Reproduce each of the following lines verbatim, without any alteration.

Source material
+ + + +

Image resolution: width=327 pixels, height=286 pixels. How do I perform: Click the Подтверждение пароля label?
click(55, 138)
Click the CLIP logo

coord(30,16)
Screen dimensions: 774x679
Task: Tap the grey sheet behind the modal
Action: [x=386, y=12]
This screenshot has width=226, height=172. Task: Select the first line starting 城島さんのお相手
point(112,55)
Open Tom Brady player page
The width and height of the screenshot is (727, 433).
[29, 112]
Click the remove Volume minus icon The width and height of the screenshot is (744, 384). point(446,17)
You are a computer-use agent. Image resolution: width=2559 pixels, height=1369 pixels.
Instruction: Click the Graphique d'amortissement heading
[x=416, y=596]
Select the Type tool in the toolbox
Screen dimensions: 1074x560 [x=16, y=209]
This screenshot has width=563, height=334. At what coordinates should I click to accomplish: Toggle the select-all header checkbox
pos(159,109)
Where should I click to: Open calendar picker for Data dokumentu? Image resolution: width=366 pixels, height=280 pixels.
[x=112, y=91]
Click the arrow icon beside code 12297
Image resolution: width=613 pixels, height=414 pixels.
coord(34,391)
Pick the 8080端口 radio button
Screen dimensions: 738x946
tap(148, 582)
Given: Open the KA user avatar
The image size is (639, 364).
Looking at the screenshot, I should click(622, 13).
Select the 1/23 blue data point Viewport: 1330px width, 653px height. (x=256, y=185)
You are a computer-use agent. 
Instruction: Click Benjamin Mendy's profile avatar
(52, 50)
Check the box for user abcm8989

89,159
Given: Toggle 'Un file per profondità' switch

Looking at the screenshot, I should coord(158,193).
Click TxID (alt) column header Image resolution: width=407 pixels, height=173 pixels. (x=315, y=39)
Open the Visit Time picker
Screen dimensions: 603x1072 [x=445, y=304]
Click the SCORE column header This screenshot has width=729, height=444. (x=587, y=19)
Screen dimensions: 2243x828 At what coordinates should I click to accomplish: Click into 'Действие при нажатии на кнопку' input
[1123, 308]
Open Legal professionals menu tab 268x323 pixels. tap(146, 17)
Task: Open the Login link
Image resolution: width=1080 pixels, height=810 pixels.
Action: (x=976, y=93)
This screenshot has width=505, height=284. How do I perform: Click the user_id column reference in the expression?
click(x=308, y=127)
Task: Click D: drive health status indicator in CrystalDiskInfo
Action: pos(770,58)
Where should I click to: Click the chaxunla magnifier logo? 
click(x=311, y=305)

+ + + +

Expected answer
Image resolution: width=327 pixels, height=286 pixels. How do I perform: Click the Подтверждение пароля label?
click(55, 138)
Click the CLIP logo

coord(30,16)
Screen dimensions: 774x679
Task: Tap the grey sheet behind the modal
Action: [x=386, y=12]
This screenshot has width=226, height=172. Task: Select the first line starting 城島さんのお相手
point(112,55)
Open Tom Brady player page
The width and height of the screenshot is (727, 433).
[29, 112]
Click the remove Volume minus icon The width and height of the screenshot is (744, 384). point(446,17)
You are a computer-use agent. Image resolution: width=2559 pixels, height=1369 pixels.
Instruction: Click the Graphique d'amortissement heading
[x=416, y=596]
Select the Type tool in the toolbox
Screen dimensions: 1074x560 [x=16, y=209]
This screenshot has width=563, height=334. At what coordinates should I click to accomplish: Toggle the select-all header checkbox
pos(159,109)
Where should I click to: Open calendar picker for Data dokumentu? Image resolution: width=366 pixels, height=280 pixels.
[x=112, y=91]
Click the arrow icon beside code 12297
Image resolution: width=613 pixels, height=414 pixels.
coord(34,391)
Pick the 8080端口 radio button
Screen dimensions: 738x946
tap(148, 582)
Given: Open the KA user avatar
The image size is (639, 364).
Looking at the screenshot, I should click(622, 13).
Select the 1/23 blue data point Viewport: 1330px width, 653px height. (x=256, y=185)
You are a computer-use agent. 
Instruction: Click Benjamin Mendy's profile avatar
(52, 50)
Check the box for user abcm8989

89,159
Given: Toggle 'Un file per profondità' switch

Looking at the screenshot, I should coord(158,193).
Click TxID (alt) column header Image resolution: width=407 pixels, height=173 pixels. (x=315, y=39)
Open the Visit Time picker
Screen dimensions: 603x1072 [x=445, y=304]
Click the SCORE column header This screenshot has width=729, height=444. (x=587, y=19)
Screen dimensions: 2243x828 At what coordinates should I click to accomplish: Click into 'Действие при нажатии на кнопку' input
[1123, 308]
Open Legal professionals menu tab 268x323 pixels. tap(146, 17)
Task: Open the Login link
Image resolution: width=1080 pixels, height=810 pixels.
Action: (x=976, y=93)
This screenshot has width=505, height=284. How do I perform: Click the user_id column reference in the expression?
click(x=308, y=127)
Task: Click D: drive health status indicator in CrystalDiskInfo
Action: pos(770,58)
Where should I click to: Click the chaxunla magnifier logo? 
click(x=311, y=305)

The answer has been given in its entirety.